Bible Readings for June 29th
In Joshua 1, we see one of the most extreme transitions in the whole Bible—for the first time since Exodus 1, Israel is without Moses. But at the same time, this first chapter carefully connects the leadership of Joshua back to the leadership of Moses, providing a glimpse into the path Joshua will eventually take to complete the work that God began under Moses.
First, Yahweh transfers the mantle of leadership from Moses to Joshua bluntly in Joshua 1:2: “Moses my servant is dead. Now therefore arise, go over this Jordan, you and all this people, into the land that I am giving to them, to the people of Israel.” While Yahweh does not fail to acknowledge that Moses (“my servant”) was special, he doesn’t suggest in the least that losing Moses is going to end the mission. Instead, he tells Joshua exactly what to do to lead Israel into the land of Canaan.
Keep in mind that Israel has been in the wilderness for a full forty years at this point. No one who actually witnessed the signs and wonders that Yahweh had done to bring Israel out of Egypt is alive anymore, aside from Joshua and Caleb (Num. 14:26–38). The people Joshua will lead have known no life other than wandering in the wilderness, but there will be no further delays. Yahweh commands Joshua to lead the people into Canaan immediately.

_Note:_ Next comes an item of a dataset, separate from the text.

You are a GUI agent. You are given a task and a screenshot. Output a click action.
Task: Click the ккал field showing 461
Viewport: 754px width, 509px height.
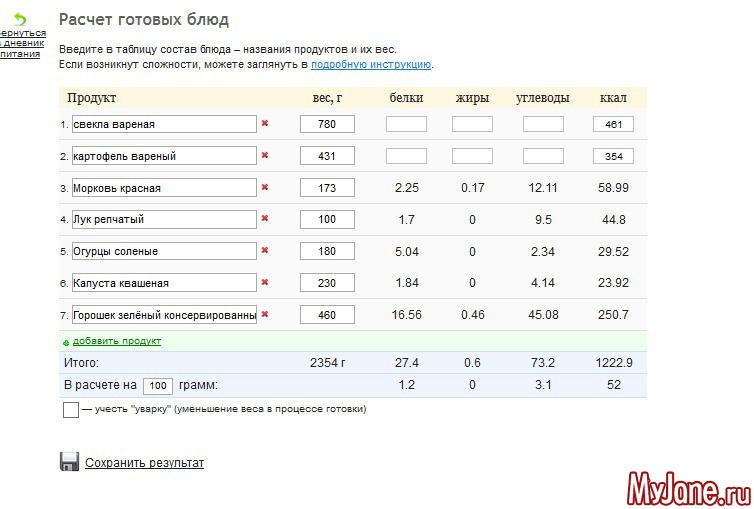[x=613, y=124]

Second, the watchword for Joshua’s ministry is “Be strong and courageous,” a phrase that occurs four times in this chapter alone (1:6, 7, 9, 18). If you recall, this was the encouragement that Moses had personally spoken to Joshua in Deuteronomy 31:7, and Yahweh used it to commission Joshua at that point Deut. 31:23)—but now is when the burden of leadership will require Joshua to be strong and courageous.
Third, Yahweh tells Joshua explicitly in Joshua 1:7–8 that he must be careful to obey the law of Moses. This is critical because it demonstrates that the law was not just Moses’s pet project or hobby horse; rather, the law was Yahweh’s law, and Yahweh expects his law to continue governing Israel. The fact that Israel has a new leader does not mean that Israel has a new law. Instead, the ministry of Moses would serve as the foundation for the ministry of Joshua.
Fourth, Joshua reaffirms the decision of Moses (Num. 32) to give the Reubenites and the Gadites the land east of the Jordan, provided that they go to war until Israel gains all the land of their inheritance (Josh. 1:10–18).
In Joshua 1, we see God’s relentless, eternal focus. God continues to bury his workmen, while continuing his work—and not only after the death of Moses, but in our lives and churches also until the day that Jesus Christ returns to lead his people forever into their inheritance.